Education CS Ezekiel Machogu has unveiled the details of a significant shift in Kenya’s education landscape. Under his leadership, the Ministry of Education is introducing an overhauled grading system for the 2023 Kenya Certificate of Secondary Education (KCSE) exam. This reform brings a fresh perspective to evaluating students’ academic achievements.
The new grading scheme will calculate the mean grade, focusing solely on two compulsory subjects: Mathematics and one language—either English, Kiswahili, or Kenyan Sign Language. Furthermore, it will consider each candidate’s top five subjects. The intentional shift from the traditional 8-4-4 grading system aims to foster inclusivity and expand opportunities for students pursuing Technical and Vocational Education Training (TVET) at diverse levels.

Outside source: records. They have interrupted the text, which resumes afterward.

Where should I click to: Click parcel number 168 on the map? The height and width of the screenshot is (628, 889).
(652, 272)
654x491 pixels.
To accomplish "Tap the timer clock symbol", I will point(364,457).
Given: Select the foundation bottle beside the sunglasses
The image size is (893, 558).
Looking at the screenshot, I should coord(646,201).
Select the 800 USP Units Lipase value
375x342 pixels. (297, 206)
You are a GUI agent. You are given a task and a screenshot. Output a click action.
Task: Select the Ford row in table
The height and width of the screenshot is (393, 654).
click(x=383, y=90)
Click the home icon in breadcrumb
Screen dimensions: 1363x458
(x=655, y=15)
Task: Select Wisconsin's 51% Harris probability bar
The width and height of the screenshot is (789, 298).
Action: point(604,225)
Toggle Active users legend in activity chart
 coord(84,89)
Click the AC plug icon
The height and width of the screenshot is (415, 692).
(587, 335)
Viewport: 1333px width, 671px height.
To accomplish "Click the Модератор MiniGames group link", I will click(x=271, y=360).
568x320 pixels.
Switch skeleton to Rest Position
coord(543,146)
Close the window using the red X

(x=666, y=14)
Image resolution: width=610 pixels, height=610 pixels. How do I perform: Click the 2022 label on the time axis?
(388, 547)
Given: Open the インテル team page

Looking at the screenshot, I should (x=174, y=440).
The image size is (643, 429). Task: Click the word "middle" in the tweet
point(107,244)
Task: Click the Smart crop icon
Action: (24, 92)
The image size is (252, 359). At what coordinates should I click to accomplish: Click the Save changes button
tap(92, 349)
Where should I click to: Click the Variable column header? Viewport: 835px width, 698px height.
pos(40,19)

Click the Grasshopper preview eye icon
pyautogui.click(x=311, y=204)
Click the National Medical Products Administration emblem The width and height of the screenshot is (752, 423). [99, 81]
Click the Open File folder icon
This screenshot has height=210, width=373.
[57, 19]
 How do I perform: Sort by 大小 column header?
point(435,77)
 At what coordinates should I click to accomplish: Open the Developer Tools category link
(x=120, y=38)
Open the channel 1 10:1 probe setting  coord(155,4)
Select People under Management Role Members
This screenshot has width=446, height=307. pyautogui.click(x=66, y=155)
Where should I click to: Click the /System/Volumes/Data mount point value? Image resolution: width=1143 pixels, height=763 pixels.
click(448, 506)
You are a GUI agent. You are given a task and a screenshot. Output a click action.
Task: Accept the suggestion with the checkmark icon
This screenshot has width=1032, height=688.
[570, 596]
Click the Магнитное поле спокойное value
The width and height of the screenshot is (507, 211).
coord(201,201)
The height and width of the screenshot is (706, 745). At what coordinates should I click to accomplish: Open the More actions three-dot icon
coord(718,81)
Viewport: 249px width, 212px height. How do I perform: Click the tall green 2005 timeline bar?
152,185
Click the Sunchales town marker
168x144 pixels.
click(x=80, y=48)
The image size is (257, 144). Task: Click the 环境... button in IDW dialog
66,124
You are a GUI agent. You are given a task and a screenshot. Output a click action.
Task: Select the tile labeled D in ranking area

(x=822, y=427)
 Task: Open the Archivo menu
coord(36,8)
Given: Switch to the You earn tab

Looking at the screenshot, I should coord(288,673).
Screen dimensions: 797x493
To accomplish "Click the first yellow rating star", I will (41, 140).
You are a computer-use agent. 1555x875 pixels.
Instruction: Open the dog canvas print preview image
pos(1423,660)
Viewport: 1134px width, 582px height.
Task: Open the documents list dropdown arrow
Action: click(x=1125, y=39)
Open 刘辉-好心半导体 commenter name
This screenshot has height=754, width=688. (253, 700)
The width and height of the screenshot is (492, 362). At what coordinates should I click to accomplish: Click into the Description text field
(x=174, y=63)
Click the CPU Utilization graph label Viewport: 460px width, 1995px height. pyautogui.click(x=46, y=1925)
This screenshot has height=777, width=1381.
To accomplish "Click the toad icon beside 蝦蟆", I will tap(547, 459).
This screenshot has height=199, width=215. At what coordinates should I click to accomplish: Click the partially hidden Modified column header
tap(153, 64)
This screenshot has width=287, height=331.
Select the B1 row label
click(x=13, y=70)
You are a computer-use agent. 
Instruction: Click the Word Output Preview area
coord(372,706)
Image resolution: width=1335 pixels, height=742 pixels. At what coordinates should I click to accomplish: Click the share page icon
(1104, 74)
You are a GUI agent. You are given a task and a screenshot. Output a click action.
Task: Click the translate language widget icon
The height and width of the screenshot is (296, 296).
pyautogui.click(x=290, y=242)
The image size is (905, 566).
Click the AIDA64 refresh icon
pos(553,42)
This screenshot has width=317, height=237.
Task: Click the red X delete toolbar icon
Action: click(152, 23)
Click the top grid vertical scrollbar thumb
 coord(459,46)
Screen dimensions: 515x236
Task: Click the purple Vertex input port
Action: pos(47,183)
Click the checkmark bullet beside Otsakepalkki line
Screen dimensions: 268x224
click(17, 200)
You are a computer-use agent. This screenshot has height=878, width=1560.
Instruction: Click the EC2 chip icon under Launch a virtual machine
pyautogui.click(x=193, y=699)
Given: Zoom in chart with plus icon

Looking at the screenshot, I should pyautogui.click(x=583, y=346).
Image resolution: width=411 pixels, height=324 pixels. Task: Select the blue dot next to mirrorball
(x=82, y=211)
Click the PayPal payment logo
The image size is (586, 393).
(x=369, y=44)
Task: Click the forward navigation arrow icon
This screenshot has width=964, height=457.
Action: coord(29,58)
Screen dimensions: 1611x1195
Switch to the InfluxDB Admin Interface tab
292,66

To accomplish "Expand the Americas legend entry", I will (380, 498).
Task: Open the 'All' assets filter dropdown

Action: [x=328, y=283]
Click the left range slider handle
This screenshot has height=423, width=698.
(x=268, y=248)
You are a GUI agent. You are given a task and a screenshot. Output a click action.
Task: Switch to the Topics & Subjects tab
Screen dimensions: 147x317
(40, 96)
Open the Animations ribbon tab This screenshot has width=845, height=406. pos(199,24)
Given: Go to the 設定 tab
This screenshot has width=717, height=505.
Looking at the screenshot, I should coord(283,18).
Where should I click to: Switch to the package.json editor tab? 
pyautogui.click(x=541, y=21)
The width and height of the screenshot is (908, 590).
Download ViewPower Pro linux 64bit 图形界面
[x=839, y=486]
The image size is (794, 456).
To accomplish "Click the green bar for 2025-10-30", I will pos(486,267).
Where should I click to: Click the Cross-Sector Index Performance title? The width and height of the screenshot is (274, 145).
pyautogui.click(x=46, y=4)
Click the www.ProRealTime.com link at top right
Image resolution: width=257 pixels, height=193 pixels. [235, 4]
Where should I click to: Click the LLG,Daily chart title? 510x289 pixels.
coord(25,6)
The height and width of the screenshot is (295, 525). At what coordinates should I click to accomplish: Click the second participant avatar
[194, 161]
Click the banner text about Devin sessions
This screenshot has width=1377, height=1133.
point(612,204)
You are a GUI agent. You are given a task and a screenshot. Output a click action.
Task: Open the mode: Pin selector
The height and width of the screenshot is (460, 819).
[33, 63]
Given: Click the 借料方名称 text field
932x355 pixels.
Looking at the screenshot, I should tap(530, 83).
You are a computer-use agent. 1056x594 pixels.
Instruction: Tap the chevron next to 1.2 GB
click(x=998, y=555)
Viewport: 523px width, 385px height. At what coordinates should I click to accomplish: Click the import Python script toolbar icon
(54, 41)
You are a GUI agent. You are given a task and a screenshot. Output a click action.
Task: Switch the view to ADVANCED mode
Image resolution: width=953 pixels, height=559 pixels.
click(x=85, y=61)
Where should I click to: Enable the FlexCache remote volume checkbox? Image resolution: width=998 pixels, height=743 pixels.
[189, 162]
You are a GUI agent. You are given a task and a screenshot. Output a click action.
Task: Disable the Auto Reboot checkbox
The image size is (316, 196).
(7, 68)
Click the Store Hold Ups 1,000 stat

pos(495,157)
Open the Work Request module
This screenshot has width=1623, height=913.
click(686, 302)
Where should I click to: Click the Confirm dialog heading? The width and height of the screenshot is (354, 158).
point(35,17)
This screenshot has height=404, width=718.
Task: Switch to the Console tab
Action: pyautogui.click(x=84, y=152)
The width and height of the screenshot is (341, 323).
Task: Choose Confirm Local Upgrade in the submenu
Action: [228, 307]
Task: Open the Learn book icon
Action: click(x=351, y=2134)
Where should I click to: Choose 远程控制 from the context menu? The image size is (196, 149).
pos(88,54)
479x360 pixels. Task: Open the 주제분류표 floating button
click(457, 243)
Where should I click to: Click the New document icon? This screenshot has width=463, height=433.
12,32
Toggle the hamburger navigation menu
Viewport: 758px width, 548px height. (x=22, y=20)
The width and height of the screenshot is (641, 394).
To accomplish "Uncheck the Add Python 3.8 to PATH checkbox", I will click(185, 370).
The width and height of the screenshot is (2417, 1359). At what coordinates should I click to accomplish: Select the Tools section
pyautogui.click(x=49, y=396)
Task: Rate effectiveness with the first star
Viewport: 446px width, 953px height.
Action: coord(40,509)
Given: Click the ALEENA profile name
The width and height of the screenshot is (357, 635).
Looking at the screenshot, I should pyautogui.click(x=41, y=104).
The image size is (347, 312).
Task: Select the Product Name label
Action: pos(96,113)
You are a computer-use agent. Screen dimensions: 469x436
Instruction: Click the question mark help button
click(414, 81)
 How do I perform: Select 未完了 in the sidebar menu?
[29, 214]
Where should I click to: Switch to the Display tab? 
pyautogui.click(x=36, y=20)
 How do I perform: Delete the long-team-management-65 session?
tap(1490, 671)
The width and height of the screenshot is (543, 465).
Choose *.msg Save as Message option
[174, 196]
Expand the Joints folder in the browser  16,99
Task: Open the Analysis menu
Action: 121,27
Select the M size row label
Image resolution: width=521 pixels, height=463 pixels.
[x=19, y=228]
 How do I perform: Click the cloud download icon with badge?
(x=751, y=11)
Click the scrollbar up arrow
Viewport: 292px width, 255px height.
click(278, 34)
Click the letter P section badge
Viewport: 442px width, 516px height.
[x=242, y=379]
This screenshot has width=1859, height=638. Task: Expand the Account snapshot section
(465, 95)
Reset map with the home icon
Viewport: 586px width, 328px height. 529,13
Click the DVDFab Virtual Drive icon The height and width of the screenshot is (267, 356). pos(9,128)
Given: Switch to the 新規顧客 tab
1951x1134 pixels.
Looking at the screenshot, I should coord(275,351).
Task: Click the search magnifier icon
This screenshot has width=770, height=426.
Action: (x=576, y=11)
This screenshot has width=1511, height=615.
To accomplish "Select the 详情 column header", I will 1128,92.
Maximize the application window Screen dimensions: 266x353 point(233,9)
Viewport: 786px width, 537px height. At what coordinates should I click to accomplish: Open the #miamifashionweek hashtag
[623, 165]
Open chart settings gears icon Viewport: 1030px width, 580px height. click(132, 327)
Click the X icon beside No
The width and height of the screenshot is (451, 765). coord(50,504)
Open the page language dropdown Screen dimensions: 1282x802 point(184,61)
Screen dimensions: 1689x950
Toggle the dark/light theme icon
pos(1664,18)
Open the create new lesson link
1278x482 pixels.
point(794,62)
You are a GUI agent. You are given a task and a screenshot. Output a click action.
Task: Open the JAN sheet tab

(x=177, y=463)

Additionally, it facilitates admission into universities as well as diploma programs.
In response to perennial concerns regarding the previous grading system’s inherent limitations, this reform emerges. Often, it left students at a disadvantage by confining them within specific clusters under the 8-4-4 model and disregarding their strengths in certain subjects. This transformation towards an assessment that is more flexible and holistic aligns with the aim of acknowledging students’ diverse talents and capabilities.
Stakeholders, concerned about the credibility of high-stakes exams, proposed introducing an external assessment by the Kenya National Examinations Council (Knec) to address these issues. This external evaluation is anticipated to hold more significance in offering a comprehensive assessment of students’ overall performance. The Ministry emphasizes the importance of a balanced approach, combining formative and summative assessments. Mathematics and science courses will gauge numeracy skills, while English and Kiswahili will measure reading ability.
As the nation gears up for the 2023 KCSE exams, scheduled from October 23 to November 24, with rehearsals on October 19, Knec CEO David Njeng’ere has outlined logistical details. Exams will occur twice a day, and answer scripts will be collected with equal frequency, ensuring an efficient process. The commitment to maintaining the examination process’s integrity is underscored by stringent security measures, including restricted access to exam centers. On-site access is restricted to authorized personnel—specifically, center managers, supervisors, and invigilators.
Njeng’ere vehemently warns against malpractice, underscoring the importance of complying with established norms. His powerful admonition leaves no room for misinterpretation. The penalties for involvement in exam irregularities—a stark reminder of a zero-tolerance policy—are clearly outlined. CS Machogu echoes this sentiment and underlines not only the commitment but also asserts an active role by Ministry officials to guarantee that individuals implicated in cheating during exams face appropriate consequences.